| LESETEXT |
-*-*-

Traunstein/Marquartstein – Ein 29-jähriger Handwerker aus Marquartstein war bis November 2024 eine große Nummer im Betäubungsmittelgeschäft im Achental und weit darüber hinaus. Vor der Siebten Strafkammer am Landgericht Traunstein mit Vorsitzender Richterin Christina Braune legte der Angeklagte gestern ein volles Geständnis ab. Die Anklageschrift basiert auf seinen Angaben bei sechs Vernehmungen durch die Kripo Traunstein. Dafür erntete er unumwunden Anerkennung von Staatsanwältin Dr. Anna Reis. Der Prozess wird am 28. Juli und am 1. August, jeweils um 9.15 Uhr, fortgesetzt.
29-Jähriger verkauft
kiloweise Drogen –
gigantischer Gewinn
Die Staatsanwältin beziffert den Wertersatz, quasi den „Gewinn“ aus der enormen kriminellen Tätigkeit, mit knapp 1,7 Millionen Euro. Die zwölfseitige Anklage umfasst zwischen 2020 – frühere Vorwürfe sind schon verjährt – und 2024 zumindest elf große Einkäufe von Betäubungsmitteln.
So erwarb der 29-Jährige von einem gesondert verfolgten Vogtareuther in 24 Geschäften zu je zehn Kilogramm Marihuana insgesamt 240 Kilogramm Marihuana, die er – wie alle Betäubungsmittel – weiterveräußerte. Er selbst konsumierte ebenfalls Drogen, vor allem Cannabis. In Frankfurt kaufte er Mitte 2023 weitere fünf Kilogramm. Ein Einkauf, dieses Mal 700 Gramm MDMA und vier Kilogramm Marihuana, ging 2023 in Berlin über die Bühne.
Alles im Angebot:
Marihuana, MDMA,
Kokain und Ketamin
Wiederum aus Frankfurt stammten 30 Kilogramm Marihuana im Wert von 121250 Euro, die sich der Marquartsteiner im Herbst 2023 nach Hause liefern ließ. Gut 26 Kilogramm der gleichen Droge für 100000 Euro trafen bei ihm einen Monat später ein. Ein nicht näher bekannter Frankfurter namens „Abi“ brachte mehrmals Marihuana nach Marquartstein – insgesamt 50 Kilogramm für 465000 Euro. Im März 2024 vermittelte der 29-Jährige ein Geschäft zur Lieferung von zehn Kilogramm Ketamin von Frankfurt nach Vogtareuth. 600 Gramm davon behielt er für sich.

-*-*-

| DATENABSCHNITT |
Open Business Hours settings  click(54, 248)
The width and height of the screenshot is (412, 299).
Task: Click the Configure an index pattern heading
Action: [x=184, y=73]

-*-*-

| ZU ERLEDIGEN |
A. Gib aus dem Bericht über den Drogenprozess alles von „Traunstein/Marquartstein – Ein“ bis hinunter zu „9.15 Uhr, fortgesetzt.“ wortgetreu wieder.
B. Wie geht der Bericht über den Drogenprozess weiter? Setze ihn im Anschluss an seinen letzten Satz fort.

| ERWARTETE AUSGABEN |
A.
Traunstein/Marquartstein – Ein 29-jähriger Handwerker aus Marquartstein war bis November 2024 eine große Nummer im Betäubungsmittelgeschäft im Achental und weit darüber hinaus. Vor der Siebten Strafkammer am Landgericht Traunstein mit Vorsitzender Richterin Christina Braune legte der Angeklagte gestern ein volles Geständnis ab. Die Anklageschrift basiert auf seinen Angaben bei sechs Vernehmungen durch die Kripo Traunstein. Dafür erntete er unumwunden Anerkennung von Staatsanwältin Dr. Anna Reis. Der Prozess wird am 28. Juli und am 1. August, jeweils um 9.15 Uhr, fortgesetzt.

B.
Um Kokain drehten sich 2023/24 vier Einzeldeals mit einem Frankfurter. Neun Kilogramm im Wert von 229500 Euro wechselten den Besitzer. Ein unbekannter Münchener brachte im Oktober 2024 mit Wissen des Angeklagten 479 Gramm Kokain für 17500 Euro zu jemand in der Nähe der Realschule Marquartstein. Den „Erlös“ verwahrte der Angeklagte bei sich in der Wohnung.
Dort trudelten im November 2024 von „Abi“ aus Frankfurt 33 Kilogramm Marihuana im Wert von 102300 Euro ein. Bei einer Durchsuchung am 27. Dezember 2024 stießen Traunsteiner Kriminalbeamte auf Verpackungsutensilien, auf 174370 Euro in bar, eine Geldzählmaschine, dazu auf 118 Gramm Kokain, 454 Gramm Ketamin, 379 Gramm MDMA und 1,3 Kilogramm Marihuana. Weiter standen 16 Cannabispflanzen in einer Aufzuchtanlage. In einer Küchenschublade fanden sich ein Einhandmesser, vier Teppichmesser und ein Hilti-Messer.
In der Anklageschrift sind außerdem 43 Drogenverkäufe des 29-Jährigen aufgelistet. Im Hinblick auf noch immer laufende polizeiliche Ermittlungen verlas die Staatsanwältin diesen Teil gestern nicht.
Auf die Spur der kriminellen Aktivitäten des 29-Jährigen kam die Polizei bei einer Zufallskontrolle im November 2023 nahe Wasserburg. Dem Pkw entströmte der typische Geruch nach Marihuana. Zudem hatte der Fahrer 35000 Euro Bargeld bei sich. Ab der Zeit stand der Mann unter polizeilicher Observation. Die Handschellen klickten am 27. Dezember 2024. Seither saß er in Untersuchungshaft.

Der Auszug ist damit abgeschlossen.